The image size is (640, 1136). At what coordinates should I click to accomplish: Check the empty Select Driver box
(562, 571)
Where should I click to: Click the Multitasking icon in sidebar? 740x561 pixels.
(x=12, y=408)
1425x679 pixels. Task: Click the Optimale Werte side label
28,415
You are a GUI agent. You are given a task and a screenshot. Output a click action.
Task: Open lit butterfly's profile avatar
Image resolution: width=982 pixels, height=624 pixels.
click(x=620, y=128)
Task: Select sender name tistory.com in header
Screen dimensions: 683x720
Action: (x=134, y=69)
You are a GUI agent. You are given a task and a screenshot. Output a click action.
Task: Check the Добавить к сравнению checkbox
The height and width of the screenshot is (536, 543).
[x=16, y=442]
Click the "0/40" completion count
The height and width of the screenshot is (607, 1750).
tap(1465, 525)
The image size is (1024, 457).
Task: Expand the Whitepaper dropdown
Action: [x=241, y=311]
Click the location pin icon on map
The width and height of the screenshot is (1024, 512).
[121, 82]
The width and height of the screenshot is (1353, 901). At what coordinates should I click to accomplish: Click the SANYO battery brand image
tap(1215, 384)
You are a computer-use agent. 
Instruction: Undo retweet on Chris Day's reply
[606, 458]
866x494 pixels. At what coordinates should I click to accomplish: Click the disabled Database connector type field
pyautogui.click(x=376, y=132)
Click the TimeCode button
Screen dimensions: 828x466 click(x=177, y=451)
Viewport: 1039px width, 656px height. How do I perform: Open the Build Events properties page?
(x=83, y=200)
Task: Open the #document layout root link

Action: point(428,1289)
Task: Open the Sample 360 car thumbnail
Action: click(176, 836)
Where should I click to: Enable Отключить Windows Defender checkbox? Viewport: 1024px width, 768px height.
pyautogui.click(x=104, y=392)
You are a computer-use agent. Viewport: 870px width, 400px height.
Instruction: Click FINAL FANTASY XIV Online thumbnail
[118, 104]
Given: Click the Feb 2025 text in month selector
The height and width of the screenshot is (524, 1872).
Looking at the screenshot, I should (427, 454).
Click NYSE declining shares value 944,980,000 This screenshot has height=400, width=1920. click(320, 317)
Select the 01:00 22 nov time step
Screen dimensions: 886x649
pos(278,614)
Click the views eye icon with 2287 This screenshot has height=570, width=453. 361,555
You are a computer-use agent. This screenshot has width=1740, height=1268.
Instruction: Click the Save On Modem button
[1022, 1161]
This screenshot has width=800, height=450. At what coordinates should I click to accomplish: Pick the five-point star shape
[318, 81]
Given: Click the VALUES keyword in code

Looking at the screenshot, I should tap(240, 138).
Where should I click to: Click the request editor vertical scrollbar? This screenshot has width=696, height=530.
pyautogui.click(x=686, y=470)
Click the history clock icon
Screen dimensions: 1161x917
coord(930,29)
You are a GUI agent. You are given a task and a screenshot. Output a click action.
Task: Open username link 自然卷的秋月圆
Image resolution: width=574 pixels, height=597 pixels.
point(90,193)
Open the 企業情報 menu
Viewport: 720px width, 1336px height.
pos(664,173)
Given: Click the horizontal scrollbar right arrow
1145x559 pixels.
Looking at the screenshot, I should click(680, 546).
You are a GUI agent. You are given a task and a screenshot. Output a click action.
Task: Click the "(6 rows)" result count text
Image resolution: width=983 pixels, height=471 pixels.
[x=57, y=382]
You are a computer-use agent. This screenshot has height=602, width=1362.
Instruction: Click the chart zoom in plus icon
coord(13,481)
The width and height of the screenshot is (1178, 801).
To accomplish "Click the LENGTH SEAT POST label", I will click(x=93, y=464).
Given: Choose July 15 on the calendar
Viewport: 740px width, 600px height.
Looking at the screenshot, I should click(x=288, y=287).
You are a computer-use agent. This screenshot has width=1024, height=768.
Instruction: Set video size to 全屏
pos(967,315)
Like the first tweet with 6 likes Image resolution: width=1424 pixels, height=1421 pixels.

**Problem description:** Reproduce every entry above without a single alteration.

**Result of the exercise:**
The image size is (640, 1136). At what coordinates should I click to accomplish: Check the empty Select Driver box
(562, 571)
Where should I click to: Click the Multitasking icon in sidebar? 740x561 pixels.
(x=12, y=408)
1425x679 pixels. Task: Click the Optimale Werte side label
28,415
You are a GUI agent. You are given a task and a screenshot. Output a click action.
Task: Open lit butterfly's profile avatar
Image resolution: width=982 pixels, height=624 pixels.
click(x=620, y=128)
Task: Select sender name tistory.com in header
Screen dimensions: 683x720
Action: (x=134, y=69)
You are a GUI agent. You are given a task and a screenshot. Output a click action.
Task: Check the Добавить к сравнению checkbox
The height and width of the screenshot is (536, 543).
[x=16, y=442]
Click the "0/40" completion count
The height and width of the screenshot is (607, 1750).
tap(1465, 525)
The image size is (1024, 457).
Task: Expand the Whitepaper dropdown
Action: [x=241, y=311]
Click the location pin icon on map
The width and height of the screenshot is (1024, 512).
[121, 82]
The width and height of the screenshot is (1353, 901). At what coordinates should I click to accomplish: Click the SANYO battery brand image
tap(1215, 384)
You are a computer-use agent. 
Instruction: Undo retweet on Chris Day's reply
[606, 458]
866x494 pixels. At what coordinates should I click to accomplish: Click the disabled Database connector type field
pyautogui.click(x=376, y=132)
Click the TimeCode button
Screen dimensions: 828x466 click(x=177, y=451)
Viewport: 1039px width, 656px height. How do I perform: Open the Build Events properties page?
(x=83, y=200)
Task: Open the #document layout root link

Action: point(428,1289)
Task: Open the Sample 360 car thumbnail
Action: click(176, 836)
Where should I click to: Enable Отключить Windows Defender checkbox? Viewport: 1024px width, 768px height.
pyautogui.click(x=104, y=392)
You are a computer-use agent. Viewport: 870px width, 400px height.
Instruction: Click FINAL FANTASY XIV Online thumbnail
[118, 104]
Given: Click the Feb 2025 text in month selector
The height and width of the screenshot is (524, 1872).
Looking at the screenshot, I should (427, 454).
Click NYSE declining shares value 944,980,000 This screenshot has height=400, width=1920. click(320, 317)
Select the 01:00 22 nov time step
Screen dimensions: 886x649
pos(278,614)
Click the views eye icon with 2287 This screenshot has height=570, width=453. 361,555
You are a computer-use agent. This screenshot has width=1740, height=1268.
Instruction: Click the Save On Modem button
[1022, 1161]
This screenshot has width=800, height=450. At what coordinates should I click to accomplish: Pick the five-point star shape
[318, 81]
Given: Click the VALUES keyword in code

Looking at the screenshot, I should tap(240, 138).
Where should I click to: Click the request editor vertical scrollbar? This screenshot has width=696, height=530.
pyautogui.click(x=686, y=470)
Click the history clock icon
Screen dimensions: 1161x917
coord(930,29)
You are a GUI agent. You are given a task and a screenshot. Output a click action.
Task: Open username link 自然卷的秋月圆
Image resolution: width=574 pixels, height=597 pixels.
point(90,193)
Open the 企業情報 menu
Viewport: 720px width, 1336px height.
pos(664,173)
Given: Click the horizontal scrollbar right arrow
1145x559 pixels.
Looking at the screenshot, I should click(680, 546).
You are a GUI agent. You are given a task and a screenshot. Output a click action.
Task: Click the "(6 rows)" result count text
Image resolution: width=983 pixels, height=471 pixels.
[x=57, y=382]
You are a computer-use agent. This screenshot has height=602, width=1362.
Instruction: Click the chart zoom in plus icon
coord(13,481)
The width and height of the screenshot is (1178, 801).
To accomplish "Click the LENGTH SEAT POST label", I will click(x=93, y=464).
Given: Choose July 15 on the calendar
Viewport: 740px width, 600px height.
Looking at the screenshot, I should click(x=288, y=287).
You are a computer-use agent. This screenshot has width=1024, height=768.
Instruction: Set video size to 全屏
pos(967,315)
Like the first tweet with 6 likes Image resolution: width=1424 pixels, height=1421 pixels.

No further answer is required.